Had the American people meekly decried this aggressive nationalization of the American health-care system in tones of polite protest, and held their media-maligned “tea parties” in a spirit more akin to a ladies society gathering than the collective anger and resistance displayed by firebrand Sam Adams and the “Sons of Liberty” in Boston Harbor, then this health-care bill would have been signed and sealed before August, as originally ordered by the President. Instead the American people gained more time to discover that the “reform” called the “America's Affordable Heath Choices Act” deprives them of many liberties and legal rights, such as the right to demand damages in a court of law from insurance companies that deny patients life-saving treatments.

When Winston Churchill compared the Parliament of Great Britain to the government of National Socialist Germany in 1940 he said, “In our country public men are proud to be the servants of the people.

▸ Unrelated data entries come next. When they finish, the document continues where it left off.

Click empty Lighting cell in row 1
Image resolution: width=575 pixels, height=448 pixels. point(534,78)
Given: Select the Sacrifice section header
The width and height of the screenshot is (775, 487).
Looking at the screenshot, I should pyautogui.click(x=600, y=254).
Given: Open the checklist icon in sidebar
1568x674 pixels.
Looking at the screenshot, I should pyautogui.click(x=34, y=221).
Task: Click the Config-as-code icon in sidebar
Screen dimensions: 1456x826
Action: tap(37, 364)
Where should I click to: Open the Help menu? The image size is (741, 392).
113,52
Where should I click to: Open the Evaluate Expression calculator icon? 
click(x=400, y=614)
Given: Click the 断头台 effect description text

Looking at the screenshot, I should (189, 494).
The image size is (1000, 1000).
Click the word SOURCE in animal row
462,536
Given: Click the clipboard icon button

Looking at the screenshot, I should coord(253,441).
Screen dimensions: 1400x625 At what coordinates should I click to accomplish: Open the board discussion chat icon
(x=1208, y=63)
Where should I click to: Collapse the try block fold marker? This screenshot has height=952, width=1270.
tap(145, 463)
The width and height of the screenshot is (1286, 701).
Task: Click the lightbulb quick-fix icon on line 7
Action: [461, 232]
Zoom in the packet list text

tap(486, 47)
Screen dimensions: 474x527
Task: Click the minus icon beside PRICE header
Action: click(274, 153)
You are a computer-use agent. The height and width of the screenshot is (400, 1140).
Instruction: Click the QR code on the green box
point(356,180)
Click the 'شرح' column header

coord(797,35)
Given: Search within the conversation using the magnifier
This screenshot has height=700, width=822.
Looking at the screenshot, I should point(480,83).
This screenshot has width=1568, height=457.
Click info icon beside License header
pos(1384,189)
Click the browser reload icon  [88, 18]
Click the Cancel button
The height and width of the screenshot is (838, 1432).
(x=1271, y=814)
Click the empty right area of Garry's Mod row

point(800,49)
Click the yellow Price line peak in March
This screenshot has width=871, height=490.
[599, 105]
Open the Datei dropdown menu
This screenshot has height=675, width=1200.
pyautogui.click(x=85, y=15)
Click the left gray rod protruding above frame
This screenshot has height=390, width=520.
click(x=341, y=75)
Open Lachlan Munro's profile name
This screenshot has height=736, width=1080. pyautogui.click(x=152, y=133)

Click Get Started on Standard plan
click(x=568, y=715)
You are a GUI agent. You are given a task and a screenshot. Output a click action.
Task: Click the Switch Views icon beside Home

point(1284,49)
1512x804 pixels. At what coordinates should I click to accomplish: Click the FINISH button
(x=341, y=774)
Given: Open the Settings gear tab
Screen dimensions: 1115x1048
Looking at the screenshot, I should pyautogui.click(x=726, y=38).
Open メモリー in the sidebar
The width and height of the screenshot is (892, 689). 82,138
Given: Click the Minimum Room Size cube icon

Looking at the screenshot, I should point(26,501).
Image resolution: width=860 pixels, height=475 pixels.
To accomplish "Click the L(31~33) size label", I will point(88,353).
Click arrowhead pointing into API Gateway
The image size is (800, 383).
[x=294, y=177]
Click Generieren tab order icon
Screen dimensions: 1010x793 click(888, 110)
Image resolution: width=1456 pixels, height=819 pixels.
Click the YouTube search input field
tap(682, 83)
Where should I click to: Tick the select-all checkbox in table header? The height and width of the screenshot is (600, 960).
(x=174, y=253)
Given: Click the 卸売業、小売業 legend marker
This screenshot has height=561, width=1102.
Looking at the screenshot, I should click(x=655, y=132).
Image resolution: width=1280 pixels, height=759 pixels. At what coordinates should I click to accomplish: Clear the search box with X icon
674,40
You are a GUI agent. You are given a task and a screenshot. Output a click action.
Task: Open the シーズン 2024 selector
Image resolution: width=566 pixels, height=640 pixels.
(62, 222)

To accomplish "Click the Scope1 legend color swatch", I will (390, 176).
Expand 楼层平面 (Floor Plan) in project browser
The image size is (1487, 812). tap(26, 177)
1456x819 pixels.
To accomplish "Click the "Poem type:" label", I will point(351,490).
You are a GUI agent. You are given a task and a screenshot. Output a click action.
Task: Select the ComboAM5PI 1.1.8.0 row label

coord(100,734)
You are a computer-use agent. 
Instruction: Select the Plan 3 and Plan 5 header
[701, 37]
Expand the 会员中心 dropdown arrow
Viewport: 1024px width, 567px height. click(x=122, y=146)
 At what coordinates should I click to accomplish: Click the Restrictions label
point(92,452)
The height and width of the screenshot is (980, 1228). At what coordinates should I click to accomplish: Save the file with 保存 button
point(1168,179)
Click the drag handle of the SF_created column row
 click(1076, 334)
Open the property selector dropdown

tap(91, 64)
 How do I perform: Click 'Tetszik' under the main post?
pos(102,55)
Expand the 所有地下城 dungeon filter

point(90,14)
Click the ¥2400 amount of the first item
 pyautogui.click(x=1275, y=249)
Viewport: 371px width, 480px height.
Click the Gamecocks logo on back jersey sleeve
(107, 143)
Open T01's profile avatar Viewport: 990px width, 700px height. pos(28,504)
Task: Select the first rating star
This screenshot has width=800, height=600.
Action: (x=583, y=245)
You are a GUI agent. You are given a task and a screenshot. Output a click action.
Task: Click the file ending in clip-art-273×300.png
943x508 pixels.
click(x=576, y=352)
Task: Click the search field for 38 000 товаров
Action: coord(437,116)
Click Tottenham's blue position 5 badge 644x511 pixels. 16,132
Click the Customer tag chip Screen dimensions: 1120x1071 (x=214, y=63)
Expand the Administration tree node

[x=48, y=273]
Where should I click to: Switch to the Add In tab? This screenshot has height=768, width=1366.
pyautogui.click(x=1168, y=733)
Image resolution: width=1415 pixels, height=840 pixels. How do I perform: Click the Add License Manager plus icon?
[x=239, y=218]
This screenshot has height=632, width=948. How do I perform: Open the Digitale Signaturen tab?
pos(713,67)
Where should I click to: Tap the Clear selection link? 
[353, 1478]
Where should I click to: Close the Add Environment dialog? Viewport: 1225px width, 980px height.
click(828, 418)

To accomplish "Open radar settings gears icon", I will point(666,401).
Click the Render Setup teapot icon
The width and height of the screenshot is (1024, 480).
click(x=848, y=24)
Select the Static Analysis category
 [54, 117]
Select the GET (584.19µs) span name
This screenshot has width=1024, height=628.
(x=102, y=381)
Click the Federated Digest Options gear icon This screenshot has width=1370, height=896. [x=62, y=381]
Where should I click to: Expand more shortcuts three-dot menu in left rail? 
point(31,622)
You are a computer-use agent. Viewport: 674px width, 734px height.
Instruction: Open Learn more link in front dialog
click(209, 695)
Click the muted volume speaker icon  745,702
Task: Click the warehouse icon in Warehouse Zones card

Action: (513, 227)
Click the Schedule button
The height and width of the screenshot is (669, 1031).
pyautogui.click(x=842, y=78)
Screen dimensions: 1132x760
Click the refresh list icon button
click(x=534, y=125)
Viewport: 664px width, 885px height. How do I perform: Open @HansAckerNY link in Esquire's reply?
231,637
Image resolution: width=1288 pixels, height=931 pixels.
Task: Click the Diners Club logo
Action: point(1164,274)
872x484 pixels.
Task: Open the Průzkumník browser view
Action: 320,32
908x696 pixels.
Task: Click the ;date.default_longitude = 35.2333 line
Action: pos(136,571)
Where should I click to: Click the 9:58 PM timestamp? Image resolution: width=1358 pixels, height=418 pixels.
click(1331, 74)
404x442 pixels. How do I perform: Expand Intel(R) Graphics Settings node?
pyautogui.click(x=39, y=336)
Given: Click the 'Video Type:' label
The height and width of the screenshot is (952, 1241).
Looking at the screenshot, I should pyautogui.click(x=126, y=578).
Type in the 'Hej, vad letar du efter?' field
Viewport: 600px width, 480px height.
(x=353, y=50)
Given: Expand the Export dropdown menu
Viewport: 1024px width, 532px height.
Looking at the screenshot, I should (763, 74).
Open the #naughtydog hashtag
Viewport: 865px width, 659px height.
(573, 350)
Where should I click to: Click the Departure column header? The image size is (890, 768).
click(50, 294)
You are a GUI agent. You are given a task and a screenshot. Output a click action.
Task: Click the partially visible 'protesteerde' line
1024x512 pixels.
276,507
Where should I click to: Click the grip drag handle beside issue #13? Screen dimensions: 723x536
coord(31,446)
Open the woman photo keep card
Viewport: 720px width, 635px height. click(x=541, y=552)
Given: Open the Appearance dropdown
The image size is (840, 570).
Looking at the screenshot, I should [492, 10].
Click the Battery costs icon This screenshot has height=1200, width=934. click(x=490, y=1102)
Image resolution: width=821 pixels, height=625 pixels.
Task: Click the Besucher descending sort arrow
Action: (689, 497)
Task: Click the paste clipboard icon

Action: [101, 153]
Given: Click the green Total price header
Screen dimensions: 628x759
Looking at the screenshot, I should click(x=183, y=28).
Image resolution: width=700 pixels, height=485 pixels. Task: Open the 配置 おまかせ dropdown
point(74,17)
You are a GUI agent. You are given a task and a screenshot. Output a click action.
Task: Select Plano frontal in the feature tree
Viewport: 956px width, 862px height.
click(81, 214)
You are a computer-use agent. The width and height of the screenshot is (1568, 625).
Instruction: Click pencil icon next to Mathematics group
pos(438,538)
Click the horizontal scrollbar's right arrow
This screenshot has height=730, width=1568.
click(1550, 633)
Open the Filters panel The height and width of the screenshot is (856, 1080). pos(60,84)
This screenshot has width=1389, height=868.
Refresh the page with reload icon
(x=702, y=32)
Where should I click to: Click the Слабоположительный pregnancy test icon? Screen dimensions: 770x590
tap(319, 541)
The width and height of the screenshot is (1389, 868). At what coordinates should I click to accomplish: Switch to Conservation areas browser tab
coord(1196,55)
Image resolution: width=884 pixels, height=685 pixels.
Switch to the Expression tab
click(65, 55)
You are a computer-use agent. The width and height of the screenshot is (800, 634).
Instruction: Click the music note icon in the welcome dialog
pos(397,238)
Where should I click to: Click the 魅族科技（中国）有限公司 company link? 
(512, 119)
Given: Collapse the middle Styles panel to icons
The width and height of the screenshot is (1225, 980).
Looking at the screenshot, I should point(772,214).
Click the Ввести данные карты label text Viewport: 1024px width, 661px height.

They would be ashamed to be their masters.” Patrick Henry, who spoke “Give me liberty or give me death,” publicly reviled King George III in the Virginia House of Burgesses for abrogating long-standing rights guaranteed to English subjects since the Magna Charta and for turning the relationship of government and the governed into that of master and servant.

But President Barack Obama instead wants Congress to ends its “bickering;” however this “bickering” is called our “democratic process” and is the only thing that stands in the way of this country's free men and women becoming complete wards of the state. This “bickering” is an expression of that vocal and vigorous criticism which Obama and his allies actively avoid and cannot seem to endure. The President has only appeared at town halls that are nothing more than orchestrated political theater packed with pre-selected audiences. These represent American public opinion no more than a Potemkin village represented the truth about Soviet Russia and the “workers paradise.”

Democracy requires the people's representatives to publicly challenge as much as they publicly applaud. Only the rising clamor of outrage from the “Joe Wilsons” in the House of Commons finally brought down Neville Chamberlain's disastrous government in 1940 with calls for a vote of “no confidence.” Chamberlain was interrupted in the middle of an address to Parliament, and that vocal democratic dissent in that chamber almost 70 years ago brought in Churchill as Prime Minister and changed the course of history.

Rep. Charles Boustany of Louisiana, a pro-life surgeon and legislator, gave the GOP response to the President, but dull words do not inspire and no one remembers them. Imagine Boustany and not Patrick Henry and Samuel Adams at the Continental Congress and then imagine whether the American Revolution would have happened at all. Despite his subsequent apology, Rep. Wilson gave the only memorable response to a President who promised, “if they bring a knife to the fight, we bring a gun.” Wilson’s opponent says he raised $700,000 from that comment, but Wilson’s supporters have already raised $750,000 in 48 hours and as of Friday afternoon Rep. Wilson's Congressional site was still down “due to exceptionally high traffic.”

Call it “Joe Wilson's war” or call it patriot dissent, but when the South Carolina Congressman shouted “You lie!” to the President, he was fulfilling his oath to defend the Constitution. Defending democracy in America deserves more “Joe Wilsons,” not fewer.